À Cannes, où ses deux interprètes ont cette année remporté le double prix d’interprétation féminine, on n’avait même pas osé se frotter à Au-delà des collines. On le craignait trop long (2h30), trop austère, trop cliniquement roumain. Le nouveau Cristian Mungiu est tout cela et, de fait, s’apprécie certainement beaucoup plus à tête reposée qu’en festival. Là où 4 mois, 3 semaines, 2 jours (2007) plongeait ses deux personnages féminins en plein tumulte du régime Ceausescu, Au-delà des collines se situe après la révolution de 1989, dans la Roumanie d’aujourd’hui, puisque le fait divers dont s’inspire le film s’est produit en 2005. Le scénario, écrit par le cinéaste lui-même, est adapté des « romans non fictionnels » de l’écrivain Tatiana Niculescu Bran, ancienne rédactrice en chef du bureau bucarestois de la BBC. On y suit Alina qui revient d’Allemagne pour y emmener Voichita, qu’on devine avoir été sa compagne. Les deux jeunes femmes ont grandi ensemble à l’orphelinat, Alina est partie tenter sa chance à l’étranger ; Voichita est restée, a trouvé Dieu et est entrée au couvent.

Au-delà des collines
s’ouvre sur des retrouvailles qu’on imagine plus froides qu’Alina ne l’avait prévu. Sur un quai de gare, Voichita remonte à contre-courant du flot de passagers jusqu’à étreindre son amie, elles ne se sont pas vues depuis longtemps. Vite, il faut rentrer au monastère, où mille tâches l’attendent, où elle espère qu’Alina se plaira, le temps de sa visite. Du monastère, ensuite, on ne sortira que très peu, pour les rares visites en ville autorisées et pour un évènement dramatique dont on ne dévoilera rien ici si ce n’est qu’en Roumanie, de nos jours, l’Église croit toujours en la vertu de l’exorcisme. Film sur la religion donc, mais pas film religieux – c’est peu de dire que l’institution en prend pour son grade. Le film de Mungiu est bâti tout entier sur une double incompréhension : celle, d’une part, d’Alina qui ne comprend pas la dévotion de Voichita ; celle, d’autre part, des sœurs et du patriarche, rigoriste prônant l’ouverture qui voit en la rébellion d’Alina le signe incontestable d’une possession. Et d’un quotidien morne, Mungiu tire un récit qui s’emballe.
 
  
 
 
Le jugement est d’abord tenu à distance respectueuse. En de longs plans, souvent fixes, sur la routine de la communauté monacale, Mungiu enregistre dans un premier temps l’ordinaire d’un quotidien loin de nous, a priori peu apte à capter l’attention. Sauf que s’il est ascétique, il déborde aussi de vie : en témoignent les très nombreux plans où l’image semble déborder du cadre, les religieuses emplissant tout l’espace derrière un focus fait sur l’une ou l’autre des deux personnages principaux. C’est parce que l’institution est repliée sur elle-même qu’elle grouille, et Mungiu excelle dans sa peinture quasi naturaliste de grandes tablées, des prières, des menus travaux, dans une collectivité recherchée par Voichita mais qui a tôt fait d’asphyxier Alina. Dans un deuxième temps, c’est la révolte de cette dernière qui constitue le moteur du récit, qui se place dès lors de son côté uniquement, la transformant en victime – l’attaque devient frontale. Cette figure du bouc émissaire était déjà présente dans 4 mois, 3 semaines, 2 jours ; le cinéaste la prolonge ici en l’offrant en martyre, presque littéralement crucifiée sur l’autel d’une moralité bien-pensante que l’Église ne remettra jamais en cause et que Mungiu semble imputer à un certain état de droit roumain.

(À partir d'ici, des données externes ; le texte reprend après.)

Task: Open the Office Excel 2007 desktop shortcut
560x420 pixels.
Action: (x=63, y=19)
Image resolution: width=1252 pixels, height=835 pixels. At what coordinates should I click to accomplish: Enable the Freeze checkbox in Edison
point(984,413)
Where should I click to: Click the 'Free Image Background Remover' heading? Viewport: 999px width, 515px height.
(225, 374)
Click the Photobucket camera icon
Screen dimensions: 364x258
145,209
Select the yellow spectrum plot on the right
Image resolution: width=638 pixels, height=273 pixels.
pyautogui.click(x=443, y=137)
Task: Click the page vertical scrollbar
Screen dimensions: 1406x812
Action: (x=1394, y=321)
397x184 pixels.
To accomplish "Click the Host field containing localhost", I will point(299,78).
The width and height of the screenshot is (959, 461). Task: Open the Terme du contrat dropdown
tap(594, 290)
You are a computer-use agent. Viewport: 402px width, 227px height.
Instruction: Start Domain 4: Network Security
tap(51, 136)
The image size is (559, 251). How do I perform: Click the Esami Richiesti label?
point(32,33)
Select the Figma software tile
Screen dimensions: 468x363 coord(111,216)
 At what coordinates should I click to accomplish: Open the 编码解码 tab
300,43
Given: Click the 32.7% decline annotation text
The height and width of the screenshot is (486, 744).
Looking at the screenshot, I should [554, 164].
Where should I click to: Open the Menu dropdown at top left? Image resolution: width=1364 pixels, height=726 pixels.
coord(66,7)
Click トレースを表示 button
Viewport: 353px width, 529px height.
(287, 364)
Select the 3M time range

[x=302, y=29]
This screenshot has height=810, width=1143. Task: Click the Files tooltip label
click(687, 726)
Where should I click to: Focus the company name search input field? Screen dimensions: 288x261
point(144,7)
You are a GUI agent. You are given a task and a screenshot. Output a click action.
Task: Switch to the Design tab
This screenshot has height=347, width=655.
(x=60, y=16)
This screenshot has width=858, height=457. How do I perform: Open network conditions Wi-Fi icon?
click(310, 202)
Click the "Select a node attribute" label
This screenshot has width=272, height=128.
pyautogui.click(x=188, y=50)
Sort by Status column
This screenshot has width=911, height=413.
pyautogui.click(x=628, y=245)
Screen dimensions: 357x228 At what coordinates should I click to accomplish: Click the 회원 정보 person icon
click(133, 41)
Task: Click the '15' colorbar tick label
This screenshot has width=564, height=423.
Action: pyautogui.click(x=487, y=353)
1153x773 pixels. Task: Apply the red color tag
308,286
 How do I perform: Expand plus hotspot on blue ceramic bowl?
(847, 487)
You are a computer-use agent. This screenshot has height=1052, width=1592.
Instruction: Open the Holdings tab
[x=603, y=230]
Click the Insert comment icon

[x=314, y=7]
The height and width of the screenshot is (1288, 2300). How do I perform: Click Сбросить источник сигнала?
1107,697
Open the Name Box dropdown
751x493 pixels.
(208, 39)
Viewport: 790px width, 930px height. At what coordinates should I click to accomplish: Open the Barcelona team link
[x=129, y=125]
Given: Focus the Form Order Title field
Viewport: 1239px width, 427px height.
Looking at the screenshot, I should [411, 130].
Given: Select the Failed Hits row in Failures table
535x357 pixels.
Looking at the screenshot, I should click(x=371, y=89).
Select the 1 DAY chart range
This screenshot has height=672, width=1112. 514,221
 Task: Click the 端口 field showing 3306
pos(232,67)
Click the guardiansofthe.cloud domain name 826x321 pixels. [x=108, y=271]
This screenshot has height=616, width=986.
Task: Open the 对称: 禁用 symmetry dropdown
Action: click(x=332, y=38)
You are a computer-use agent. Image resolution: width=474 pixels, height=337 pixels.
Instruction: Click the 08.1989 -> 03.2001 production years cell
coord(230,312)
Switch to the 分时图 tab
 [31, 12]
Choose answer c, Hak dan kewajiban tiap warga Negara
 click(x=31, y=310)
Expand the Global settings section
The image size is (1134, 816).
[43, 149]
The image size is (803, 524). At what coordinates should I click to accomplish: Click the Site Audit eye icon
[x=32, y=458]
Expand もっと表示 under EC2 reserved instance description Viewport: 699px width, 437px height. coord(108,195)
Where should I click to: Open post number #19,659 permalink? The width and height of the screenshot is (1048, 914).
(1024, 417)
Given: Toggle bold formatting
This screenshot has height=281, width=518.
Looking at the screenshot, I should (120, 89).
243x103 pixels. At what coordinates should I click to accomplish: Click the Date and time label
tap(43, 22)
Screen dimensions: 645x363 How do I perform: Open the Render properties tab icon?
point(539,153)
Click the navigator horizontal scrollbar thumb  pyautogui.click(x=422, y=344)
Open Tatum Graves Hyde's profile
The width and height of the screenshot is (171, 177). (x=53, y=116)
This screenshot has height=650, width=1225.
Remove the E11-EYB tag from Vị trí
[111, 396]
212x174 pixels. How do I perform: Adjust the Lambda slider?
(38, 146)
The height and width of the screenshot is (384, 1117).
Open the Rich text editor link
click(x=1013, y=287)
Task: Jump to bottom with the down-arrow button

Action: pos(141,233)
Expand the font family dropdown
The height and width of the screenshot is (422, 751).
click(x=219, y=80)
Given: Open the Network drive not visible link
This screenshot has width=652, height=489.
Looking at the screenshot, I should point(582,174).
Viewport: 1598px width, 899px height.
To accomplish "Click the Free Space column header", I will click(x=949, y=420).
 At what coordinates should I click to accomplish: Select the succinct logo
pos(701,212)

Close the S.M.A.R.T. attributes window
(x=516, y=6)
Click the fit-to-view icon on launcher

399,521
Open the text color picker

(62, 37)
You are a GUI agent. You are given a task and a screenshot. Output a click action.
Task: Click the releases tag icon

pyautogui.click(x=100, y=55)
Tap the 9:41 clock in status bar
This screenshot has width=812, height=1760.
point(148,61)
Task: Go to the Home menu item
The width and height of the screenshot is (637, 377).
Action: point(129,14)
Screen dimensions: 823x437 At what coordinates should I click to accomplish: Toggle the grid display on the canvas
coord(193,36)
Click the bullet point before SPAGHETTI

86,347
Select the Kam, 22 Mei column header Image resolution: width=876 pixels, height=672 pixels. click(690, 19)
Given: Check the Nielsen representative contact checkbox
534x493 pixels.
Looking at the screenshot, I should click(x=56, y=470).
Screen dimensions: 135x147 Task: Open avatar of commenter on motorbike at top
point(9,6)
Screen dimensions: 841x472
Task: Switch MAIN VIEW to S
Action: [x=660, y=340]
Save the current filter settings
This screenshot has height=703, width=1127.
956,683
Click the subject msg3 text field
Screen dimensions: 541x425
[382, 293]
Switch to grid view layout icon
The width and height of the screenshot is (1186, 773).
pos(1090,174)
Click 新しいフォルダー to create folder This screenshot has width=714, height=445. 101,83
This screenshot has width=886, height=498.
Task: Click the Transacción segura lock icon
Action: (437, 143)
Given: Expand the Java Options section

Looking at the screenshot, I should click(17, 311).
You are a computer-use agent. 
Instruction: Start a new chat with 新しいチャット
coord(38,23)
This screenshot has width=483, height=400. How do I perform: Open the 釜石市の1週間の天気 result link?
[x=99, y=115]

On peut regretter que le réalisateur ne pousse plus avant l’illustration des rapports amoureux des deux jeunes femmes, amorcée dans une scène émouvante où une main qui s’avance évoque des retrouvailles sentimentales. Il est possible d’y voir une retenue de la part de l’auteur déjà suffisamment virulent, soucieux de montrer que les exactions de l’Église n’ont pas besoin d’être motivées par une relation pécheresse. Il n’en reste pas moins que Au-delà des collines, s’il n’échappe pas toujours à un formalisme blâfard versant dans l’académisme, témoigne une nouvelle fois du talent de Mungiu pour la direction d’acteurs – tous sont hallucinants – et pour la peinture sans compromis d’une Roumanie archaïque qui n’en finit pas de le désespérer. Ce sont les anachronismes des contrées reculées de son pays qu’il traque sans relâche sur les visages de ses personnages et jusque dans un saisissant dernier plan : derrière le pare-brise enneigé d’une camionnette, un coup d’essuie-glace révèle un paysage toujours aussi triste.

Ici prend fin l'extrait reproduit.